Progressive Steuer auf Vielflieger: Die fehlende fiskalische Technologie 🌍
Die technische Lösung existiert: eine progressive Steuer pro geflogenem Kilometer, die mit der Reisehäufigkeit steigt. Die Systeme zur Erhebung und Überwachung von Emissionen sind ausgereift, und die Buchungsdaten ermöglichen die Anwendung dynamischer Tarife. Die Einnahmen würden den Schutz gefährdeter Reiseziele (wie Küsten und Gletscher) und den Ausbau elektrischer Hochgeschwindigkeitszüge finanzieren.

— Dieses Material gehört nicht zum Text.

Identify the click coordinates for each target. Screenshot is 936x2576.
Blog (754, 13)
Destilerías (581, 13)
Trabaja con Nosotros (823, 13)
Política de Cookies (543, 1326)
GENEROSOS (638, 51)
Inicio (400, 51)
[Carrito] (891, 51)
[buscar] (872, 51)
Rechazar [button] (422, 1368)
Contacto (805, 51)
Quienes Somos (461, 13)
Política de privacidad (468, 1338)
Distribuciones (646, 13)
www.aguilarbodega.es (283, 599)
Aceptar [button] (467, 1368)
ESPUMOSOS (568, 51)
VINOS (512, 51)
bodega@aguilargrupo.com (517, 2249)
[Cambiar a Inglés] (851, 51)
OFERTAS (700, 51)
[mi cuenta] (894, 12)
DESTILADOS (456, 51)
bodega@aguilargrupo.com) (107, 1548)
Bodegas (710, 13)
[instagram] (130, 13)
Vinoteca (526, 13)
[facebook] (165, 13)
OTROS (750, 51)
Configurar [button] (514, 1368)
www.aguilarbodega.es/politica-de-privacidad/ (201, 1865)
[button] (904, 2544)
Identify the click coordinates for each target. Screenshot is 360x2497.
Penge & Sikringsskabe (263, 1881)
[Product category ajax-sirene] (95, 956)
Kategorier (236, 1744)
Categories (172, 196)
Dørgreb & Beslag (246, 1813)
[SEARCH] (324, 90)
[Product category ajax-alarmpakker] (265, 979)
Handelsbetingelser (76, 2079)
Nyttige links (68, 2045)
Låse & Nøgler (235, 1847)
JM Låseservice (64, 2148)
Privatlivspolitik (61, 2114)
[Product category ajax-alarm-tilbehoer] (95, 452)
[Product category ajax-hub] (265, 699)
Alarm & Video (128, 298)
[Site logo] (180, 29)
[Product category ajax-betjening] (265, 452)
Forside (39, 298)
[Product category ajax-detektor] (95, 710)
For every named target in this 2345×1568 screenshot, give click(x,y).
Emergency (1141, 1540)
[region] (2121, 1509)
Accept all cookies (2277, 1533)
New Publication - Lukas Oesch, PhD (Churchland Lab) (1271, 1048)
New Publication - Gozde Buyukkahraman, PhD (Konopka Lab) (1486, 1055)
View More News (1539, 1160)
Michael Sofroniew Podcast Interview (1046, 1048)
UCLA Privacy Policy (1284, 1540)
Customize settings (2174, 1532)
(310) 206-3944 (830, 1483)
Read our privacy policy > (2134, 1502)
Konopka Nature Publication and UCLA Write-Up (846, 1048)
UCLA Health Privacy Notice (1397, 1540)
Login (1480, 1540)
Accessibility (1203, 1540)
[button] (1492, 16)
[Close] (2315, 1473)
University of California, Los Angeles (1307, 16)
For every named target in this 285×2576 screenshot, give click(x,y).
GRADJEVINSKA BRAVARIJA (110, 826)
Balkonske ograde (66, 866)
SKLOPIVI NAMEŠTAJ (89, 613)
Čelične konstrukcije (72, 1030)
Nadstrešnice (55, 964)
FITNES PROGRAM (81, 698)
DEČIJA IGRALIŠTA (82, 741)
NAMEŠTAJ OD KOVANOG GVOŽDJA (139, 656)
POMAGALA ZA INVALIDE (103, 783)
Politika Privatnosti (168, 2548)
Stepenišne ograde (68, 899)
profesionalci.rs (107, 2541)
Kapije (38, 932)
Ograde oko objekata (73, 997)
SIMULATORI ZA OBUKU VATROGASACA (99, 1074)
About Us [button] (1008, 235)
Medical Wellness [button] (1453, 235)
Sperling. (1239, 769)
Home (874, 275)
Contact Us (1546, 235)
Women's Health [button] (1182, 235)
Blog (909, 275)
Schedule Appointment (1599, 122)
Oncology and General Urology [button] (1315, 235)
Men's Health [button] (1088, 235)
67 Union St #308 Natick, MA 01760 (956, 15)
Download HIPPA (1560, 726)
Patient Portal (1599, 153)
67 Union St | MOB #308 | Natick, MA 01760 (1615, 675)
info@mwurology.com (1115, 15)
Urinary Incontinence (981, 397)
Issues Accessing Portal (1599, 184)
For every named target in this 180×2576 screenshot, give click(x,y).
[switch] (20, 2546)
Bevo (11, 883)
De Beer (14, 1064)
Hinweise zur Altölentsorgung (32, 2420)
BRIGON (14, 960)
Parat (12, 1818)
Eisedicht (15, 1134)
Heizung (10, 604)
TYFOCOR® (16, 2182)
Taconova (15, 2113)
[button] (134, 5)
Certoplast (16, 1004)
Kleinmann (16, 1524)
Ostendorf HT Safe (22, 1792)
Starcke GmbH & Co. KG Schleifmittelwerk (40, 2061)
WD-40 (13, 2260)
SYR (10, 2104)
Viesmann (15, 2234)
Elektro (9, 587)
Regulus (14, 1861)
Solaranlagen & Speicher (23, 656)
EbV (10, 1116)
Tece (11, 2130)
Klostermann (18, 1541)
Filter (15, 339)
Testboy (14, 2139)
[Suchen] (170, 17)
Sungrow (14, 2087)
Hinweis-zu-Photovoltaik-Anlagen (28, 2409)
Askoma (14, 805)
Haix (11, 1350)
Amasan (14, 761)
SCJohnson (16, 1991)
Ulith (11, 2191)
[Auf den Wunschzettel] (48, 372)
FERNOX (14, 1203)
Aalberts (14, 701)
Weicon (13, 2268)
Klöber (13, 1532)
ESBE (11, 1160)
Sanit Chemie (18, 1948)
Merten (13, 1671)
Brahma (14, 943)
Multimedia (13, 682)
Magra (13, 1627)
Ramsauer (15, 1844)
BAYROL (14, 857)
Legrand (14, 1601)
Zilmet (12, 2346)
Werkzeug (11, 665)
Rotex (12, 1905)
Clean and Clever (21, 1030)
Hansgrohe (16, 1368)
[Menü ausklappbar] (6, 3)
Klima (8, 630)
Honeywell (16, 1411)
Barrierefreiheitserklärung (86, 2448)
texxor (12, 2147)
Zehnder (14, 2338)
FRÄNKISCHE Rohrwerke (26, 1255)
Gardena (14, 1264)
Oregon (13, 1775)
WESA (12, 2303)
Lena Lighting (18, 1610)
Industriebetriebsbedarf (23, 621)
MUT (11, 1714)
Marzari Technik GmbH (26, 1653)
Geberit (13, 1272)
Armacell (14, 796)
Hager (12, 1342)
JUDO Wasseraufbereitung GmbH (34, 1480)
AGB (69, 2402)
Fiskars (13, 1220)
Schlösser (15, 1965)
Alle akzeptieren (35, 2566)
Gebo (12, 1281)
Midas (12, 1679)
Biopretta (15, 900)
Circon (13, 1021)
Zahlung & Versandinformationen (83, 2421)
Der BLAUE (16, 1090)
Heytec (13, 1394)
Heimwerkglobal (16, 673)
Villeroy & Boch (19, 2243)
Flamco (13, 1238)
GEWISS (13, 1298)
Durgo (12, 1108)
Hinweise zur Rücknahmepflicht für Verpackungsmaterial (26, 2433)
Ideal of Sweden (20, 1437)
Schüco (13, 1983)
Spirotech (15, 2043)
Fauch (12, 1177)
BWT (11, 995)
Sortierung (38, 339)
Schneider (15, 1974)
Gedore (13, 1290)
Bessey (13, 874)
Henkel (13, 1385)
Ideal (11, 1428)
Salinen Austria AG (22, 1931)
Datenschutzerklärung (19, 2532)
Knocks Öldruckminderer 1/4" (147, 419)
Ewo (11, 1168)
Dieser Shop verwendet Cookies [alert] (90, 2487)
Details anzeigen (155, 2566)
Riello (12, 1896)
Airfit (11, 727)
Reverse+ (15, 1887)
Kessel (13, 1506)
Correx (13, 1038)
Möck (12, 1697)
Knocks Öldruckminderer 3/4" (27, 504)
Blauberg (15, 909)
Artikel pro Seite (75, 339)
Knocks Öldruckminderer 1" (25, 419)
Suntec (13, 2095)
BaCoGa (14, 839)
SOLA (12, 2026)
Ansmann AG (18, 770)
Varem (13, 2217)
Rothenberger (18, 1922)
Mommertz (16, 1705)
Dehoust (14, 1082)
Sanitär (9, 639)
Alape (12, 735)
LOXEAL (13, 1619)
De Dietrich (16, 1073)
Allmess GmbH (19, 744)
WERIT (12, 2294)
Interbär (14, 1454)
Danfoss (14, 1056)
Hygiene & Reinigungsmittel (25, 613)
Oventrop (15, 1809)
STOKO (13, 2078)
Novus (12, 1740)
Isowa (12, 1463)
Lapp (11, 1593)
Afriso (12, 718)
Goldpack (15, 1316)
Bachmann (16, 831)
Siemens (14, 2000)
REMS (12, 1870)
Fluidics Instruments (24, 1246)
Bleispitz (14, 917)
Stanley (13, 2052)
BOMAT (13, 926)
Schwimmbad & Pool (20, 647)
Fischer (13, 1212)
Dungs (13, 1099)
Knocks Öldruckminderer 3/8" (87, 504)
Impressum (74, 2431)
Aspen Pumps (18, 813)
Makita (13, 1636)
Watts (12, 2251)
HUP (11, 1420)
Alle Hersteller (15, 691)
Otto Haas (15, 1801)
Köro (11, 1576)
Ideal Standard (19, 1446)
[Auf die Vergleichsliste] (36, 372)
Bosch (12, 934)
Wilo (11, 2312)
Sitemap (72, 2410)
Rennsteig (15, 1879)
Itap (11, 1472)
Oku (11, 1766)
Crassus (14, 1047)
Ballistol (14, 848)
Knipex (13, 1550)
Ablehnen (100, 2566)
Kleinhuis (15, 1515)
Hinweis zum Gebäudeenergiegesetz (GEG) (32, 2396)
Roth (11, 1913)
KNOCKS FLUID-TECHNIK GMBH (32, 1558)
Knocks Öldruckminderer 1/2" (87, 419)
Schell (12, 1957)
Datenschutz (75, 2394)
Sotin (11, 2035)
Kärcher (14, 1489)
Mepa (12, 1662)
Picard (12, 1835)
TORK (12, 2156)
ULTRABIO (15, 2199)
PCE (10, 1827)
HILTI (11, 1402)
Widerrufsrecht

Es muss nichts Neues erfunden werden, nur der politische Wille, umzusetzen, was in anderen Sektoren bereits funktioniert.
Reisen ist ein Recht, für CO₂ zu bezahlen ist eine andere Geschichte ✈️
Klar, denn es ist ja gerecht, dass alle gleich viel fürs Fliegen zahlen, auch wenn manche 15 Flüge im Jahr machen und andere keinen einzigen. Das wäre ein Angriff auf die individuelle Freiheit, heißt es. Währenddessen versinken Inseln und Gletscher schmelzen, aber hey, niemand soll das Schnäppchen der Low-Cost-Flieger antasten. Vielleicht ist es am nachhaltigsten, weiterhin so zu tun, als würde sich das Problem von selbst lösen – mit guten Absichten und Papierstrohhalmen.